PROBLEM DESCRIPTION: Copy out exactly the stretch of the listing below that begins at the line containing "Home (311, 34)" and ends at the line containing "Abbonati (582, 1188)", and copy nothing outside it.

MATERIAL FOR THIS EXERCISE:
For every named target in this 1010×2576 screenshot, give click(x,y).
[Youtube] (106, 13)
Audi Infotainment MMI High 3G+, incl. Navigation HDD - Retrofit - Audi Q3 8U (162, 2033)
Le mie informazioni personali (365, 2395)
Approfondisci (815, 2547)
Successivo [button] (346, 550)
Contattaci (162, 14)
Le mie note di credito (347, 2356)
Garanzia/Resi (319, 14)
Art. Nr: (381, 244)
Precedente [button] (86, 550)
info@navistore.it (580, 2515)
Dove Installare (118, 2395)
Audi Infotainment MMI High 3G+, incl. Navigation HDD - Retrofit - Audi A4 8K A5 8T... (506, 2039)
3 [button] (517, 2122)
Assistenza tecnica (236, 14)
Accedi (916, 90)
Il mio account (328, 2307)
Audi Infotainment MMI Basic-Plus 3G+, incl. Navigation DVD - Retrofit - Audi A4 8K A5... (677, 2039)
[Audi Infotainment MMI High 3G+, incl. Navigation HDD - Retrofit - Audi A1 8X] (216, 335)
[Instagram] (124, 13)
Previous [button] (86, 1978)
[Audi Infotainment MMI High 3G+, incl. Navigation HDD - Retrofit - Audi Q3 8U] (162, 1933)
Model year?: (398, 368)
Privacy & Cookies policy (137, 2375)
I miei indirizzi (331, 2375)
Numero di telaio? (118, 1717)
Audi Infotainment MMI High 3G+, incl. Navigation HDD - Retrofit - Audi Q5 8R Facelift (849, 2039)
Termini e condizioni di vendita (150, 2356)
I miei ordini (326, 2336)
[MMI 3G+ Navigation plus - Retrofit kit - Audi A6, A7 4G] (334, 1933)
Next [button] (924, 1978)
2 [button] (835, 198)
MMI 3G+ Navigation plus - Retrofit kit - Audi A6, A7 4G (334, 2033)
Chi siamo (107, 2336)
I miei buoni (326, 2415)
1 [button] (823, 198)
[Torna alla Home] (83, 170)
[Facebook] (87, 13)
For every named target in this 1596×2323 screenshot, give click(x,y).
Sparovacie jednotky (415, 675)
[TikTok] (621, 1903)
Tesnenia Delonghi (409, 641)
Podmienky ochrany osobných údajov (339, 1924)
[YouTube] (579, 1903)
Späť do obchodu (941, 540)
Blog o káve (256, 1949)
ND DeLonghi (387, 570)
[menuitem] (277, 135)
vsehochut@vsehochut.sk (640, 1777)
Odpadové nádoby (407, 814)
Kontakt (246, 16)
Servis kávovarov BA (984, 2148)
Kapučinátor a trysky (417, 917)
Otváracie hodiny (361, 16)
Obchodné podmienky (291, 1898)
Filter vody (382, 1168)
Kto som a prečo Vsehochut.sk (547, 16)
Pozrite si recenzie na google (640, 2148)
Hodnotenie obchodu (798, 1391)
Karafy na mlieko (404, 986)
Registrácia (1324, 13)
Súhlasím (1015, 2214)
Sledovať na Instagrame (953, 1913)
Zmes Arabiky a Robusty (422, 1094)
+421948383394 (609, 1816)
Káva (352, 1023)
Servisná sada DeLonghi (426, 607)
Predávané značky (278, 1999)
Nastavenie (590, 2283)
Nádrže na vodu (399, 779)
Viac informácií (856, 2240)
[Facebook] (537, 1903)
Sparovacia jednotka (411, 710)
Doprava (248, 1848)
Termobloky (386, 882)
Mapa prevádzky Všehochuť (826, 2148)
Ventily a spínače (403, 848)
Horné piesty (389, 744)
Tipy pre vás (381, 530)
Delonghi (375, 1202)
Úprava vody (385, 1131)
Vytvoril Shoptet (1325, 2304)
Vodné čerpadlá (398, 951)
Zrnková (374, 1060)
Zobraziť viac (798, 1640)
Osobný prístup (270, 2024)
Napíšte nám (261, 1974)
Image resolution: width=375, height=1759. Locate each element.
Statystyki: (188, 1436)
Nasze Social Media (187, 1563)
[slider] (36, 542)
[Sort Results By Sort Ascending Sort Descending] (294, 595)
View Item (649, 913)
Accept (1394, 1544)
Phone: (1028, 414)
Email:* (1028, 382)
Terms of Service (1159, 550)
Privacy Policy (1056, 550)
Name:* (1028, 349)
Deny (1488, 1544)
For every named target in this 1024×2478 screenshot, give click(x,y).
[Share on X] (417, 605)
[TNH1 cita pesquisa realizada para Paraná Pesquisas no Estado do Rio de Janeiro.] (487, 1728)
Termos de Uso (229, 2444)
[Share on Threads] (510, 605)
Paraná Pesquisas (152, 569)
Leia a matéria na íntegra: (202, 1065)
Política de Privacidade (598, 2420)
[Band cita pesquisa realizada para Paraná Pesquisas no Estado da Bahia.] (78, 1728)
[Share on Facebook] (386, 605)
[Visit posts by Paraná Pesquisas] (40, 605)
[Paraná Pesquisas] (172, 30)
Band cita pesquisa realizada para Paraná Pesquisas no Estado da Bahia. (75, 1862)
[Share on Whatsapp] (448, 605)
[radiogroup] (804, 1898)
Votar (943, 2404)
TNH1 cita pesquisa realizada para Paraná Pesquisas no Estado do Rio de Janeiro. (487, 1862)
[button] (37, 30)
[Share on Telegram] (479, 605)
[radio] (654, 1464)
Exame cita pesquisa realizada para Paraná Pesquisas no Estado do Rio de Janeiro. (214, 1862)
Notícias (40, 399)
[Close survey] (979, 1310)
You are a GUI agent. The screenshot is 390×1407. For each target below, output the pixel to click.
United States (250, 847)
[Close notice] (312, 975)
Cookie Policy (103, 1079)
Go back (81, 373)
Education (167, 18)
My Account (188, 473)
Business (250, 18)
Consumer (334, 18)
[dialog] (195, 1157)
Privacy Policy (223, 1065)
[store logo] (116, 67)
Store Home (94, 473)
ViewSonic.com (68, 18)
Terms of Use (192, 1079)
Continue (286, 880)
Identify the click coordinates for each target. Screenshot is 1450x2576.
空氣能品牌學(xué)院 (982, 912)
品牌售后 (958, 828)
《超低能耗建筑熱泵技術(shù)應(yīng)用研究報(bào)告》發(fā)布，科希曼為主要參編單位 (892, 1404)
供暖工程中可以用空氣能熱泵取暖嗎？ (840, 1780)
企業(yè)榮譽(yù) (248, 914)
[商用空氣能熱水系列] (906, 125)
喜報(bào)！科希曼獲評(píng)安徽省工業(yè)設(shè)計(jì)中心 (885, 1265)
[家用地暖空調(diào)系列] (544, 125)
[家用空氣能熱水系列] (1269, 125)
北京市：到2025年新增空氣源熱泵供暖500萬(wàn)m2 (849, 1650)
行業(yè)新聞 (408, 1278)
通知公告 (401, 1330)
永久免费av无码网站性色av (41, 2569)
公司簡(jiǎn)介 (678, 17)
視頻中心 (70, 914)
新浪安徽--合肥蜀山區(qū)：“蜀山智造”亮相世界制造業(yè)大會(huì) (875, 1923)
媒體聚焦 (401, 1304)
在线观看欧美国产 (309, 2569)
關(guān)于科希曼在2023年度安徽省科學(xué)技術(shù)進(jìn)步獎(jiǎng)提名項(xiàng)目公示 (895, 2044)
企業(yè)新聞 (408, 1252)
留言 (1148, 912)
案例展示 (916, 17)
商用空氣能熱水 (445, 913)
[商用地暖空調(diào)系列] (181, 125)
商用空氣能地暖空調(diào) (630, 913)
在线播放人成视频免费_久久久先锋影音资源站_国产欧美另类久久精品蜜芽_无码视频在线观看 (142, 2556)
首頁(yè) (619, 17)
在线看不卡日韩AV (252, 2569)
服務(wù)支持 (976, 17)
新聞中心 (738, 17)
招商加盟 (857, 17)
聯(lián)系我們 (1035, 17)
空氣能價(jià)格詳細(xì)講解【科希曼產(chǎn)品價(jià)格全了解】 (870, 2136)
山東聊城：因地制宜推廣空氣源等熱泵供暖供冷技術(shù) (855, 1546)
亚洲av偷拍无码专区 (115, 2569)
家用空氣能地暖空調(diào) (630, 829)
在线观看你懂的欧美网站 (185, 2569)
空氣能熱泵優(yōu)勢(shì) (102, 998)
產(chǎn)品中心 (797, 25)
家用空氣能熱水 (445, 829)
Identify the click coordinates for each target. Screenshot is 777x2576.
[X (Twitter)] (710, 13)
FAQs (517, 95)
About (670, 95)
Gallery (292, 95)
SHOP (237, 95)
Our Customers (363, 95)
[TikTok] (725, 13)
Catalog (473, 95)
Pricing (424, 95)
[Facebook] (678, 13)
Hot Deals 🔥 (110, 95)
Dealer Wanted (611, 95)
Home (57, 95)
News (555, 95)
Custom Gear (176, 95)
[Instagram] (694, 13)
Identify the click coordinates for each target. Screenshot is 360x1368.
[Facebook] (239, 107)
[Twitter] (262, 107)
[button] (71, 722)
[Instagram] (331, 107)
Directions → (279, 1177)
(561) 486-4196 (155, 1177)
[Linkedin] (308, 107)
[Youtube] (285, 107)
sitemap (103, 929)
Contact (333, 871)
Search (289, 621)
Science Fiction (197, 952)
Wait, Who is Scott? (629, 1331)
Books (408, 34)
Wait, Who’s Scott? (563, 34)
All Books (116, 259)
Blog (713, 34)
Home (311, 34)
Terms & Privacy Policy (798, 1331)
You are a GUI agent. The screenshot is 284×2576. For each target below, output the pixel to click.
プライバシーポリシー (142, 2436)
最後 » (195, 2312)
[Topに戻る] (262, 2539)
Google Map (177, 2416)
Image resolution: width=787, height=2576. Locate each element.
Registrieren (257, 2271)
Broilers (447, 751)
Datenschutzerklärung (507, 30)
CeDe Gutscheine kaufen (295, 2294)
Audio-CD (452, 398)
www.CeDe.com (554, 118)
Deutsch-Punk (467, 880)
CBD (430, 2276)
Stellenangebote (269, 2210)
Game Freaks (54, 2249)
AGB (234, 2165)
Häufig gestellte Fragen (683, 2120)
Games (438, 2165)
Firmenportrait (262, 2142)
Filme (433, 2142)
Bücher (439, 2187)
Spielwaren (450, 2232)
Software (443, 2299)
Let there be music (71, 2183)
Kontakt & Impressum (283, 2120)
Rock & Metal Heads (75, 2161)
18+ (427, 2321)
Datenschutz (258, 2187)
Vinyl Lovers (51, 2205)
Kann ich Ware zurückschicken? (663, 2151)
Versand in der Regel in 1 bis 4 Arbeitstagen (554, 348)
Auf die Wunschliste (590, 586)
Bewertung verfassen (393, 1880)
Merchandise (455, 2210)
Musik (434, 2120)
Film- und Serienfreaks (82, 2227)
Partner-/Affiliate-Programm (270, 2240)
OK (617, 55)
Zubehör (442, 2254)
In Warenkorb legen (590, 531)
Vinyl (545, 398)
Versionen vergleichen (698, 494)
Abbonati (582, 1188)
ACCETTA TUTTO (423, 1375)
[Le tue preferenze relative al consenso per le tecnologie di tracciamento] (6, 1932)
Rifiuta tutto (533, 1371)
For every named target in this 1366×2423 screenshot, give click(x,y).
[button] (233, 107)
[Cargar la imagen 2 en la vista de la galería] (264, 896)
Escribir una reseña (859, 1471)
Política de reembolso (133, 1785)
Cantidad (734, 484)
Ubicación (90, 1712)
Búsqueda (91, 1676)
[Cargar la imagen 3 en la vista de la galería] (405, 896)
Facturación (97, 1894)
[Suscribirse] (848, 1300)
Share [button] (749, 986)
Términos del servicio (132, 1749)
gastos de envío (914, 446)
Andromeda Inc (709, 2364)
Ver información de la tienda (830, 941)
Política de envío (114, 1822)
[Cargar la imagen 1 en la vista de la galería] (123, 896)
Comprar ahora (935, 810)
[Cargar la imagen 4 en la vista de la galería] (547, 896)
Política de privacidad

REPLY:
Home (311, 34)
Terms & Privacy Policy (798, 1331)
You are a GUI agent. The screenshot is 284×2576. For each target below, output the pixel to click.
プライバシーポリシー (142, 2436)
最後 » (195, 2312)
[Topに戻る] (262, 2539)
Google Map (177, 2416)
Image resolution: width=787, height=2576. Locate each element.
Registrieren (257, 2271)
Broilers (447, 751)
Datenschutzerklärung (507, 30)
CeDe Gutscheine kaufen (295, 2294)
Audio-CD (452, 398)
www.CeDe.com (554, 118)
Deutsch-Punk (467, 880)
CBD (430, 2276)
Stellenangebote (269, 2210)
Game Freaks (54, 2249)
AGB (234, 2165)
Häufig gestellte Fragen (683, 2120)
Games (438, 2165)
Firmenportrait (262, 2142)
Filme (433, 2142)
Bücher (439, 2187)
Spielwaren (450, 2232)
Software (443, 2299)
Let there be music (71, 2183)
Kontakt & Impressum (283, 2120)
Rock & Metal Heads (75, 2161)
18+ (427, 2321)
Datenschutz (258, 2187)
Vinyl Lovers (51, 2205)
Kann ich Ware zurückschicken? (663, 2151)
Versand in der Regel in 1 bis 4 Arbeitstagen (554, 348)
Auf die Wunschliste (590, 586)
Bewertung verfassen (393, 1880)
Merchandise (455, 2210)
Musik (434, 2120)
Film- und Serienfreaks (82, 2227)
Partner-/Affiliate-Programm (270, 2240)
OK (617, 55)
Zubehör (442, 2254)
In Warenkorb legen (590, 531)
Vinyl (545, 398)
Versionen vergleichen (698, 494)
Abbonati (582, 1188)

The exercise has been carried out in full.